From The Northeast USA to South America – A Sailors Guide (Part 1 of 12)

Need to get from Maine or another city on the northeast coast, and head down to warmer climates and Caribbean scenes by boat? This guide is split into 12 readable chunks. Let´s begin!

Why Do The Trip

Well, maybe because sailing is really cool! Warm weather is cool. And if you have a boat, you´re probably going to want to hang out in it! It´s easy to stay in your local area, but it might be time to set sail for shores a little further out of reach. Hell, this could be the adventure of a lifetime!!

Sailors that have cruised around the Mediterranean and other areas can often fall into doing exactly what land-based tourists do – renting vehicles to explore, sight-seeing on land for most of the time, eating in restaurants and meeting other tourists at bars or restaurants.

But the Caribbean and Central and South America can move you towards beachcombing deserted beaches, snorkeling daily for weeks on end, fishing for your food and spending time with other members of the cruising community.

A beach in Maine

When to Do the Trip

Let´s think ahead for a second. If you´re going to be heading to the South Pacific through the Panama Canal, plan to cross it in February or March. The hurricane season is from June 1 through November 30, but seems to be getting worse in the later portion of the season and shifting later in the year.

Around 97% of storms occur during this six-month window. Most insurance companies require that you´re south of 12 degrees, 40 minutes latitude near Trinidad or South America or north in the US during this season. There is a lot you can learn about hurricane season as a sailor, and it´s well worth sharpening your skills and knowledge before you go, of course.

There is both a one and a two-year plan detailed here – the two-year plan involves going from Tobago, the western Caribbean, then heading up to Maine, going to the Annapolis boat shop in October, then heading down the Intercoastal Waterway down to Florida. Then it´s Cuba, Bahamas, the Lesser Antilles islands and back to Trinidad. South America is next, including Venezuela (well perhaps now isn´t the right time, but…), the ABC islands (Aruba, Curaçao and Bonaire), the Cartagena Islands, Colombia and finally, Panama.
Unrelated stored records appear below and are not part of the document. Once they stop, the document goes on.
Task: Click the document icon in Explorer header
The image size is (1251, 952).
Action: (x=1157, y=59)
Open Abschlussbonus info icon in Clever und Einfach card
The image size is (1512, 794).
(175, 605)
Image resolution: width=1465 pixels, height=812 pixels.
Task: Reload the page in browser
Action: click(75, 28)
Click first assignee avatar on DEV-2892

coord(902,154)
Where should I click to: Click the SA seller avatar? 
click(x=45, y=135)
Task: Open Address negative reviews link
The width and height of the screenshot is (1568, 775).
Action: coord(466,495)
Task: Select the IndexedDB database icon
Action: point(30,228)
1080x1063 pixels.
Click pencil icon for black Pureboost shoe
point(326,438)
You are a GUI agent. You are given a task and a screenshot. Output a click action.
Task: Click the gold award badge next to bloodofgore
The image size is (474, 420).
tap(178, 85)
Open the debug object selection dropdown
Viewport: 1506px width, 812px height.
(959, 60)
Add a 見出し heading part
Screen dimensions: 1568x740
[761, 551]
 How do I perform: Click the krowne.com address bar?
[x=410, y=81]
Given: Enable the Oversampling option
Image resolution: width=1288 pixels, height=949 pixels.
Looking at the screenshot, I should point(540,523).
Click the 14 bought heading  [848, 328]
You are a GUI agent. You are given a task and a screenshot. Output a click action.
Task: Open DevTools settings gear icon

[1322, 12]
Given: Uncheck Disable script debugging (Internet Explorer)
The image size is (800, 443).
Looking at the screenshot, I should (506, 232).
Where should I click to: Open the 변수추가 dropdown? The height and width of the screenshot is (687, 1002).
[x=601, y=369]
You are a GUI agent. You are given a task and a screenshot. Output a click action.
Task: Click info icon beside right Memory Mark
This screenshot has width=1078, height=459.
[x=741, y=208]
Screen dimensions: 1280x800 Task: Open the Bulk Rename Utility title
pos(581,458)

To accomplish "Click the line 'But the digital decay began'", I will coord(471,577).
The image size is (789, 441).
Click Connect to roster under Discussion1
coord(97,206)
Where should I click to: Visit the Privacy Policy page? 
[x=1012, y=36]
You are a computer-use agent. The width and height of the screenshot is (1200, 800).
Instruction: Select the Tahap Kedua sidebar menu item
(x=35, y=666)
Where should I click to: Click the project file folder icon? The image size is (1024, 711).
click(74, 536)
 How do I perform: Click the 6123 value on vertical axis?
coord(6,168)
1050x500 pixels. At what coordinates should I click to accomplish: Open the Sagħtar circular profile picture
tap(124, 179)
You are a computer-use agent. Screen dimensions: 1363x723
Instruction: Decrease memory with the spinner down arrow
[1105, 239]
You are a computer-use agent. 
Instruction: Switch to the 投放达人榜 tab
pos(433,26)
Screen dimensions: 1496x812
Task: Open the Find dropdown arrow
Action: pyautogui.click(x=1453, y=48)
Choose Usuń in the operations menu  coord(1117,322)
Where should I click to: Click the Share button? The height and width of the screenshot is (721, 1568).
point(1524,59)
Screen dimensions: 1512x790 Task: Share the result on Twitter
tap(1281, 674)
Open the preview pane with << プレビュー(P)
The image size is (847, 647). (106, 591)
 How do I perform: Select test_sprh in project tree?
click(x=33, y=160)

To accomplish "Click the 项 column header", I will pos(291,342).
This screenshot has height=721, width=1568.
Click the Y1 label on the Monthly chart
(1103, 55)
The one-year plan is shorter, but still sweet!

Brazilian coastline


If you just love sailing down rivers and don´t mind using an engine for some of the journey, you could take the Intracoastal Waterway down the East Coast, like Roger Walker. His small old Bristol 30 vessel, with its 16hp diesel engine wound around the waterways from New London to Key West. Here´s how he did it, and here´s more tips on sailing this waterway.

If your vessel is unable to pass under the bridges along the Intracoastal Waterway, you hate hand steering, flat water, and powering for hours on end, you´re just gonna have to sail offshore!

Most sailors recommend buying a good guidebook, of course, to help you find inshore anchorages. Along the Waterway, you can use this website, selecting your region, then “anchorages” in the dropdown menu at the top of the page.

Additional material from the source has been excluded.